> _Prompt_
Reproduce, with no edits, the line that contains "NASV (953, 31)" and all the lines that follow it, ending with the last line of the records.

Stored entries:
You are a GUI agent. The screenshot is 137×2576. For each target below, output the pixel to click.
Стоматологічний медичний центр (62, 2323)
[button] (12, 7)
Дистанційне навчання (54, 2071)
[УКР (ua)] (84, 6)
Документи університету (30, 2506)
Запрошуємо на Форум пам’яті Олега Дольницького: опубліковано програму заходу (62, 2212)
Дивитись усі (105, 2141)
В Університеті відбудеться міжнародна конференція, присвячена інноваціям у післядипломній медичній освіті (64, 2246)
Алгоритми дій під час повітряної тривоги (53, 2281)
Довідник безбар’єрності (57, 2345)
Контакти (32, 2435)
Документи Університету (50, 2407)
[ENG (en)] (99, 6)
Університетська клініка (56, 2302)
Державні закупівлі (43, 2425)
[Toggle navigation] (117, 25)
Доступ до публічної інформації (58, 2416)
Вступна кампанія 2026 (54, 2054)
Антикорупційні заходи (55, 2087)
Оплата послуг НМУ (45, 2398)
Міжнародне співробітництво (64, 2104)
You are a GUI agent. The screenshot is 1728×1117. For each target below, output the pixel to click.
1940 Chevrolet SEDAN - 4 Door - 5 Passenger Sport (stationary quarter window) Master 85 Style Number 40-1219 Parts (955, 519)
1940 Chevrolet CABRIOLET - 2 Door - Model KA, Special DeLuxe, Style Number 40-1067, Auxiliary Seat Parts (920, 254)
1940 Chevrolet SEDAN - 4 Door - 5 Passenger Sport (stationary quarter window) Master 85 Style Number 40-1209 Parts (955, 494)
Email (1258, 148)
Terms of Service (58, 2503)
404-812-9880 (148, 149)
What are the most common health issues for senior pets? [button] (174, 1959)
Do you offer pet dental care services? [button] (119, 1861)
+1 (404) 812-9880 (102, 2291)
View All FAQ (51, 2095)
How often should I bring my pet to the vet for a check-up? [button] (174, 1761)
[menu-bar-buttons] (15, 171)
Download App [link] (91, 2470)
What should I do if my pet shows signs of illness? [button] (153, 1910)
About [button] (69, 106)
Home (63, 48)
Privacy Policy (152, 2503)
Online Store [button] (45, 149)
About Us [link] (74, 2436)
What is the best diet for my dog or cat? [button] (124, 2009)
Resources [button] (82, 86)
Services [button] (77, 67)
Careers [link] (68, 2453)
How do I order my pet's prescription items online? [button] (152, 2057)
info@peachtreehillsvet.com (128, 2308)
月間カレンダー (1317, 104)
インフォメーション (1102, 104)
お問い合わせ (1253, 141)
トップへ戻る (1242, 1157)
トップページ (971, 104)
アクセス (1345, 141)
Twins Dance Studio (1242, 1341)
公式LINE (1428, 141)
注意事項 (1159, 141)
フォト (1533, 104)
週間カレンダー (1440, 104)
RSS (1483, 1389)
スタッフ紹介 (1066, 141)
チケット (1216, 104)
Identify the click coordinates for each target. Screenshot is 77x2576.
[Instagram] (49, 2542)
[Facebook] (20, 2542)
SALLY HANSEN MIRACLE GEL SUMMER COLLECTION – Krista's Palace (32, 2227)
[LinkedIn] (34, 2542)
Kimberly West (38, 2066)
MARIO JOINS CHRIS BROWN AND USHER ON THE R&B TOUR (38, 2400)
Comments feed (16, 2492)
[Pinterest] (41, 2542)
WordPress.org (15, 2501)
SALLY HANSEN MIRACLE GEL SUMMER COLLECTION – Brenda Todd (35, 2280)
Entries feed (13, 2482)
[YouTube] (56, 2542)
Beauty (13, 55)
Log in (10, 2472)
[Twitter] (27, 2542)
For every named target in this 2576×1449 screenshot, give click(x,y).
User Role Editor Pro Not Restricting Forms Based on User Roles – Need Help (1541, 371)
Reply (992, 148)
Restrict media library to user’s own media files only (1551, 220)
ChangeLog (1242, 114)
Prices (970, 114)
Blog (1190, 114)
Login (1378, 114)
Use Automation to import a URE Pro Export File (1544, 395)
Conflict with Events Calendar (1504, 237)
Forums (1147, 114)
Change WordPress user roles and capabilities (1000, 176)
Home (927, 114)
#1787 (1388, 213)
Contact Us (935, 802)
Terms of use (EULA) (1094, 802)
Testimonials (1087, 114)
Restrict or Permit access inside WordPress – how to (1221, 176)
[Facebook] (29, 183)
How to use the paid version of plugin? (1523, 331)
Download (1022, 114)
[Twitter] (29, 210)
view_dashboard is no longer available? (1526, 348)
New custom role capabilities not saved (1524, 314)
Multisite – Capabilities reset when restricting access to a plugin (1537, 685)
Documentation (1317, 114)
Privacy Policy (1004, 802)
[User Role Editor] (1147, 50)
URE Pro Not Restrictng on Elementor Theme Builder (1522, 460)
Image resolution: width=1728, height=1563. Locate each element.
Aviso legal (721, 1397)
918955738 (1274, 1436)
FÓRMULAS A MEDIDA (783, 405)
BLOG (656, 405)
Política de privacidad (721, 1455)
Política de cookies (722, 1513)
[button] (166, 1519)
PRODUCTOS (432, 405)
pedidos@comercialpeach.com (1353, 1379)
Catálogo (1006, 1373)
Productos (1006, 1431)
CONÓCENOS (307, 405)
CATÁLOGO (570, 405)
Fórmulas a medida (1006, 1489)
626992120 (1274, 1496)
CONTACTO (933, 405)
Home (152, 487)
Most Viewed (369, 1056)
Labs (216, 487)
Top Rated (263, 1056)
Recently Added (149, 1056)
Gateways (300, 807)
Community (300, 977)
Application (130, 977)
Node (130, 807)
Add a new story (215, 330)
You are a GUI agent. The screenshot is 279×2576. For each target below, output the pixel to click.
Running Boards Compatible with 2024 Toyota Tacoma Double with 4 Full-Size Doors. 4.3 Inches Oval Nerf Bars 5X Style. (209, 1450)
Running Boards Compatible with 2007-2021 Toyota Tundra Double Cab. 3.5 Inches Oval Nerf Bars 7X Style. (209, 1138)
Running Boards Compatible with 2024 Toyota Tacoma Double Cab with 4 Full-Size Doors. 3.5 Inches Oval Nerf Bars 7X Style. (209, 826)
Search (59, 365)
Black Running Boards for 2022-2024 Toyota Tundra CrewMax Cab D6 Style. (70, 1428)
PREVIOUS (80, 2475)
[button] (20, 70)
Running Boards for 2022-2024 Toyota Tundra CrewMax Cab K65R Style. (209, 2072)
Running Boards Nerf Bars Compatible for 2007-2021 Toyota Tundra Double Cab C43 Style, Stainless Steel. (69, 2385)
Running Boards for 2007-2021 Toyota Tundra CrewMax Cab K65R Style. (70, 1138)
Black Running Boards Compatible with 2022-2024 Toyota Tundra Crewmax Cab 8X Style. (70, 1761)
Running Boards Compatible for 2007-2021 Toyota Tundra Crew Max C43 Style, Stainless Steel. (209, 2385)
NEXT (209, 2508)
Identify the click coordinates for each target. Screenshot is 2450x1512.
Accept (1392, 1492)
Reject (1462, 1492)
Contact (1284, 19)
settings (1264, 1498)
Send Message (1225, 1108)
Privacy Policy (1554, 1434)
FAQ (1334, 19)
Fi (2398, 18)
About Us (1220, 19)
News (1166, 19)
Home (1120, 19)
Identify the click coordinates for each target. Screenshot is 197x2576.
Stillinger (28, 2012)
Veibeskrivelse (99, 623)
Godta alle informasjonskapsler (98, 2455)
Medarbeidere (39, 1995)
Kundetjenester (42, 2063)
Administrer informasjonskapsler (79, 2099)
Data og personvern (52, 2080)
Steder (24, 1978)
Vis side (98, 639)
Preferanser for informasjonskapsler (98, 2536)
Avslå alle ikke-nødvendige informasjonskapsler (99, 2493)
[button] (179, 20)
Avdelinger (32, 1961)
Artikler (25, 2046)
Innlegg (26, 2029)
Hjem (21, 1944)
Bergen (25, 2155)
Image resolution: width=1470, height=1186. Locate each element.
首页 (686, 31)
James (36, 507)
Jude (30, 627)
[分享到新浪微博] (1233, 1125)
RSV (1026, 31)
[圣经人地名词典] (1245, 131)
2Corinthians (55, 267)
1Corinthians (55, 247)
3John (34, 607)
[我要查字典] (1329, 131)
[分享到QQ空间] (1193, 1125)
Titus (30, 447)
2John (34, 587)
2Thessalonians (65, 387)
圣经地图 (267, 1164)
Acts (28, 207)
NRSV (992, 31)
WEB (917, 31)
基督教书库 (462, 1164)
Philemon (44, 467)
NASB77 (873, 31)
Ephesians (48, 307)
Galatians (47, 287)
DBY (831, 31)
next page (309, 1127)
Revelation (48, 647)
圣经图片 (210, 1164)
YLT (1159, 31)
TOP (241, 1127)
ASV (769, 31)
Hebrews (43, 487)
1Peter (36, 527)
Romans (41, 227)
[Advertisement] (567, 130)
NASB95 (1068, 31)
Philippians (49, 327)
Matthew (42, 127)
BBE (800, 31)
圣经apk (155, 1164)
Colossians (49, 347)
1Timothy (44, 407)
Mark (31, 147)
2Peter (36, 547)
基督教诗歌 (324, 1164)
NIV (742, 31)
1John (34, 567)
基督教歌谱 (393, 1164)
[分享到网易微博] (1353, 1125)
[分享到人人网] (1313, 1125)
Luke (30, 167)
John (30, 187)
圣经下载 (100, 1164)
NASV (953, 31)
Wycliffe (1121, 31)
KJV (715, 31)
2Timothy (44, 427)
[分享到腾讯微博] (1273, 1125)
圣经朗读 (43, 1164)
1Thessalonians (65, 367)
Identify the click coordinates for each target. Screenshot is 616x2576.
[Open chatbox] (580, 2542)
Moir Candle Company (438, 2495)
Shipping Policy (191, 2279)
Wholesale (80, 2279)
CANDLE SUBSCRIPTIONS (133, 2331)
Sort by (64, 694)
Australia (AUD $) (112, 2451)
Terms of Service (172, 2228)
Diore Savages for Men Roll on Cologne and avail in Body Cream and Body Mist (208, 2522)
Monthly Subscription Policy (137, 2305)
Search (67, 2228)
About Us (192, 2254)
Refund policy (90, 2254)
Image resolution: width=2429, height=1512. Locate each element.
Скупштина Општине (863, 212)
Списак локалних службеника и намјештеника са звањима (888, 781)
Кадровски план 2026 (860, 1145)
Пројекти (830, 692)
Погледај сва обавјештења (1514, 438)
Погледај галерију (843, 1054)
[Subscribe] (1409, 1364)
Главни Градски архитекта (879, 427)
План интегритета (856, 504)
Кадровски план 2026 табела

> _Answer area_
NASV (953, 31)
Wycliffe (1121, 31)
KJV (715, 31)
2Timothy (44, 427)
[分享到腾讯微博] (1273, 1125)
圣经朗读 (43, 1164)
1Thessalonians (65, 367)
Identify the click coordinates for each target. Screenshot is 616x2576.
[Open chatbox] (580, 2542)
Moir Candle Company (438, 2495)
Shipping Policy (191, 2279)
Wholesale (80, 2279)
CANDLE SUBSCRIPTIONS (133, 2331)
Sort by (64, 694)
Australia (AUD $) (112, 2451)
Terms of Service (172, 2228)
Diore Savages for Men Roll on Cologne and avail in Body Cream and Body Mist (208, 2522)
Monthly Subscription Policy (137, 2305)
Search (67, 2228)
About Us (192, 2254)
Refund policy (90, 2254)
Image resolution: width=2429, height=1512. Locate each element.
Скупштина Општине (863, 212)
Списак локалних службеника и намјештеника са звањима (888, 781)
Кадровски план 2026 (860, 1145)
Пројекти (830, 692)
Погледај сва обавјештења (1514, 438)
Погледај галерију (843, 1054)
[Subscribe] (1409, 1364)
Главни Градски архитекта (879, 427)
План интегритета (856, 504)
Кадровски план 2026 табела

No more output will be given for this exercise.